Given request: Copy out the entries below word for word, everything from the start down to the line containing "click(254, 56)", both ends included. Leave the pictures out of your copy.

** Start of Data shown **

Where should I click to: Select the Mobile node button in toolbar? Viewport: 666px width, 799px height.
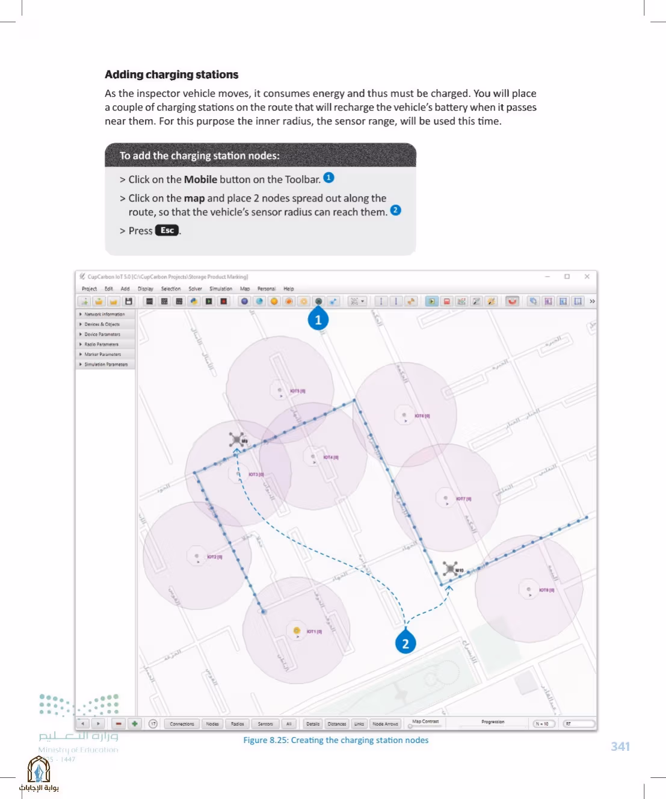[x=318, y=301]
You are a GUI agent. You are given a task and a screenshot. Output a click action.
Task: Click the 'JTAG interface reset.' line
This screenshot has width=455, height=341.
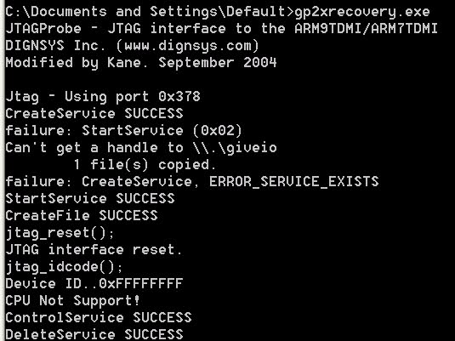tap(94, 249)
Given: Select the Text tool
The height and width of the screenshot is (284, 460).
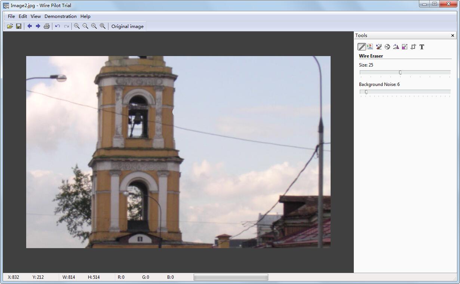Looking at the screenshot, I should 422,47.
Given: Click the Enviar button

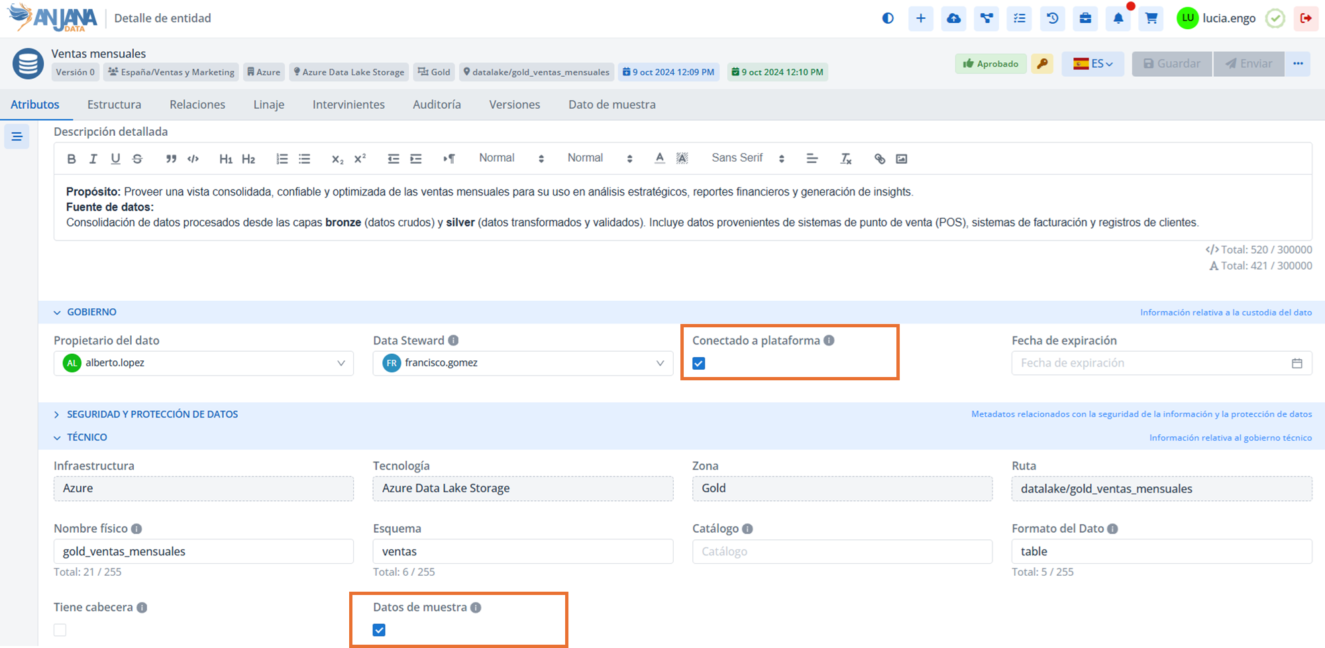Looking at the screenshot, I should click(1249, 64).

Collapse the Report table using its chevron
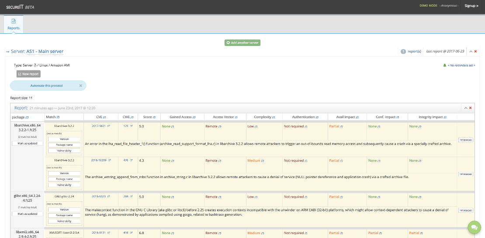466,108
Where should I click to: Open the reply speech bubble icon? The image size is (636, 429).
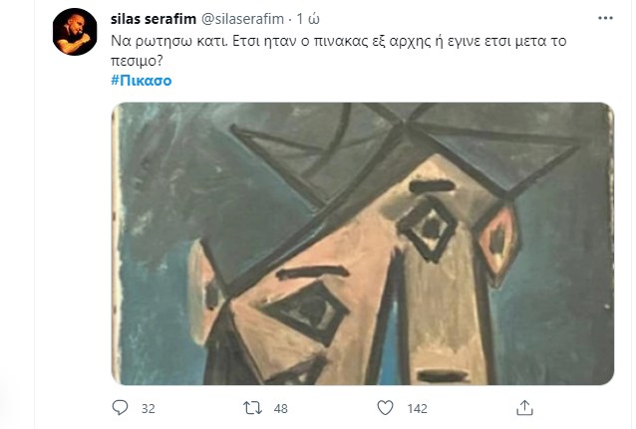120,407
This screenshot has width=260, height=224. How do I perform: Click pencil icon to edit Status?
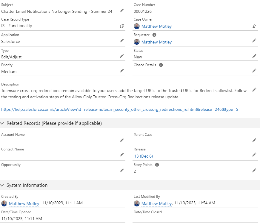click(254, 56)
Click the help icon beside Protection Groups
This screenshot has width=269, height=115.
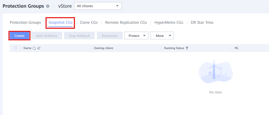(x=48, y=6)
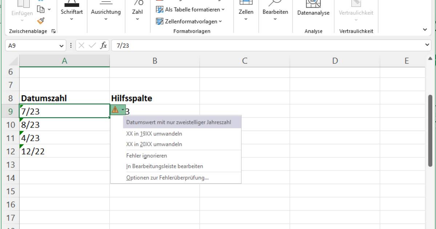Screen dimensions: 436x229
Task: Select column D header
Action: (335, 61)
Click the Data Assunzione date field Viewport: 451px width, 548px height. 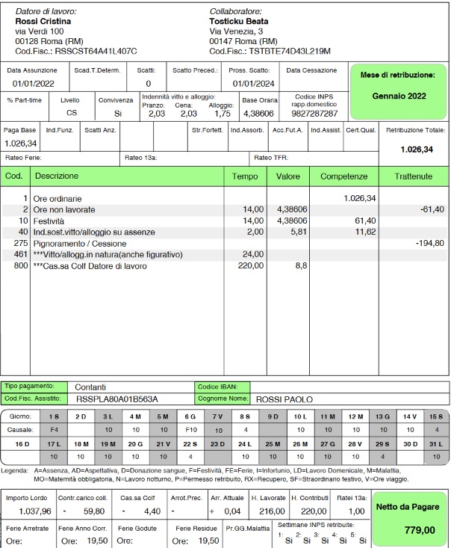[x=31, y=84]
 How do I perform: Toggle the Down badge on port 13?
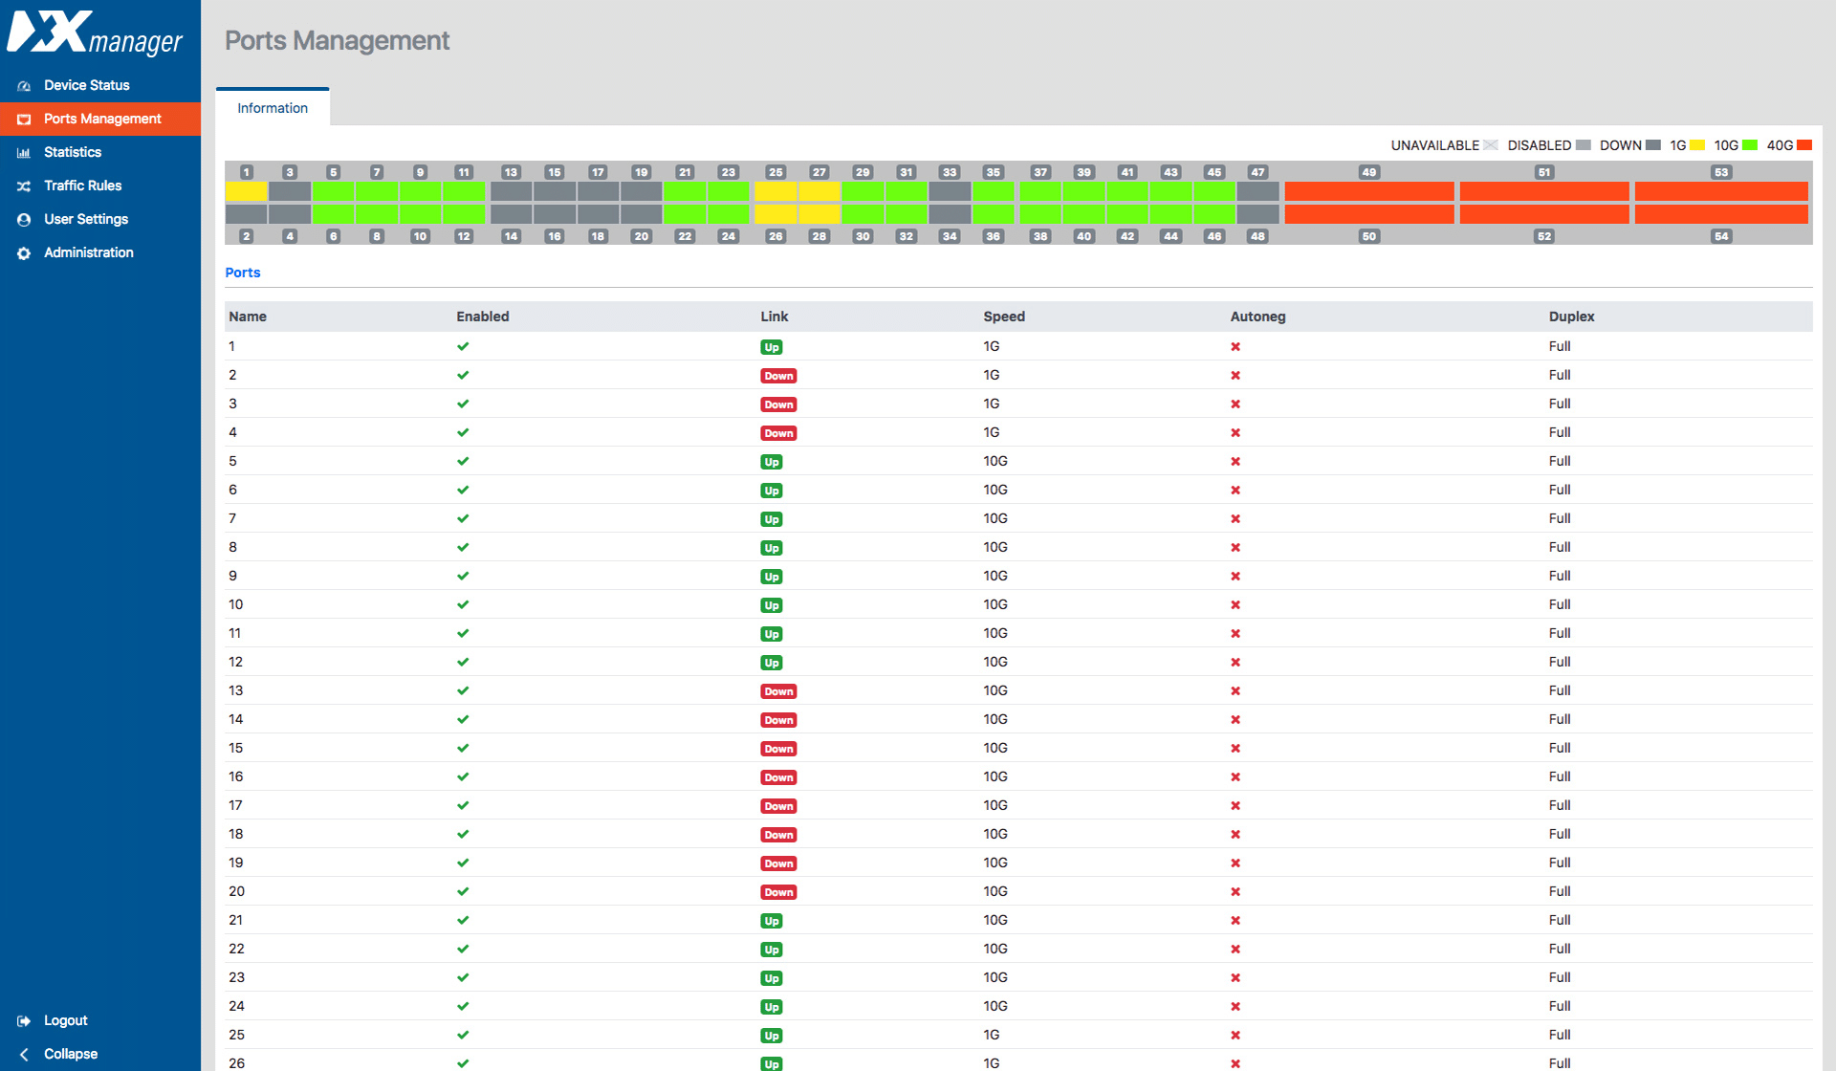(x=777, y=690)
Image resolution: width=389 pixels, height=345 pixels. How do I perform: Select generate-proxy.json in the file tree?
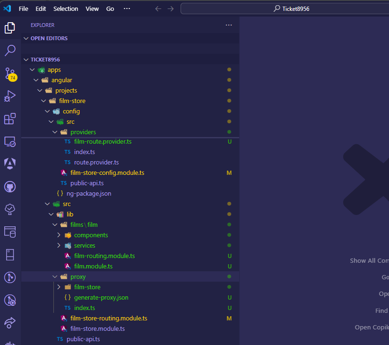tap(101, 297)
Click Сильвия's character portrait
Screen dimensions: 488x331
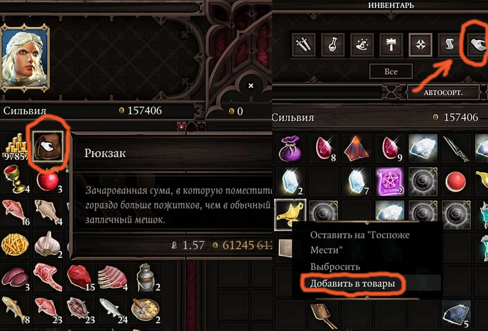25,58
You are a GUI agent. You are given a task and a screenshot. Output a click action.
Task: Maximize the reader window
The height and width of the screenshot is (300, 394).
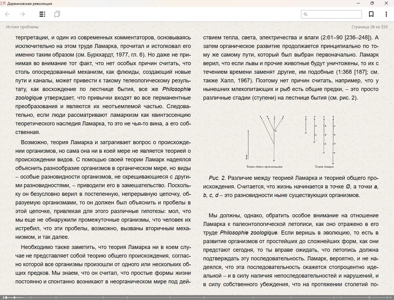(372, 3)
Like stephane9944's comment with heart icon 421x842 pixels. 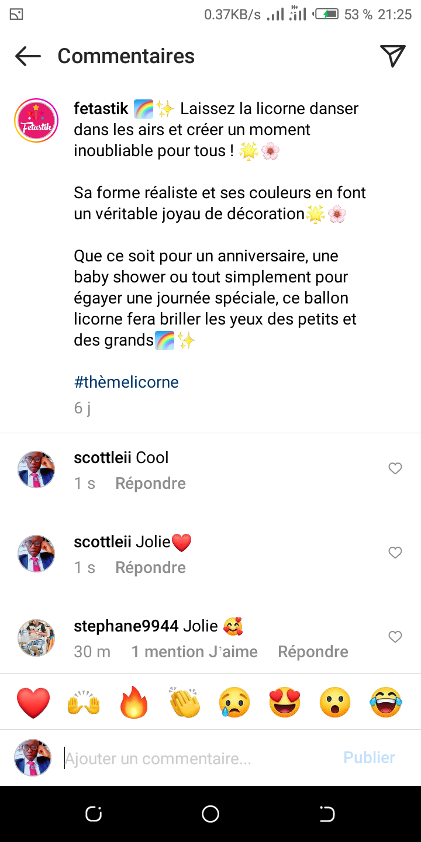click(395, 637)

** End of Data shown **

The output:
Where should I click to: Select the Mobile node button in toolbar? Viewport: 666px width, 799px height.
[x=318, y=301]
You are a GUI agent. You are given a task and a screenshot. Output a click action.
Task: Click the 'JTAG interface reset.' line
This screenshot has width=455, height=341.
tap(94, 249)
Given: Select the Text tool
The height and width of the screenshot is (284, 460).
Looking at the screenshot, I should 422,47.
Given: Click the Enviar button

Looking at the screenshot, I should click(1249, 64).

Collapse the Report table using its chevron
466,108
Where should I click to: Open the reply speech bubble icon? The image size is (636, 429).
120,407
This screenshot has width=260, height=224. How do I perform: Click pencil icon to edit Status?
click(254, 56)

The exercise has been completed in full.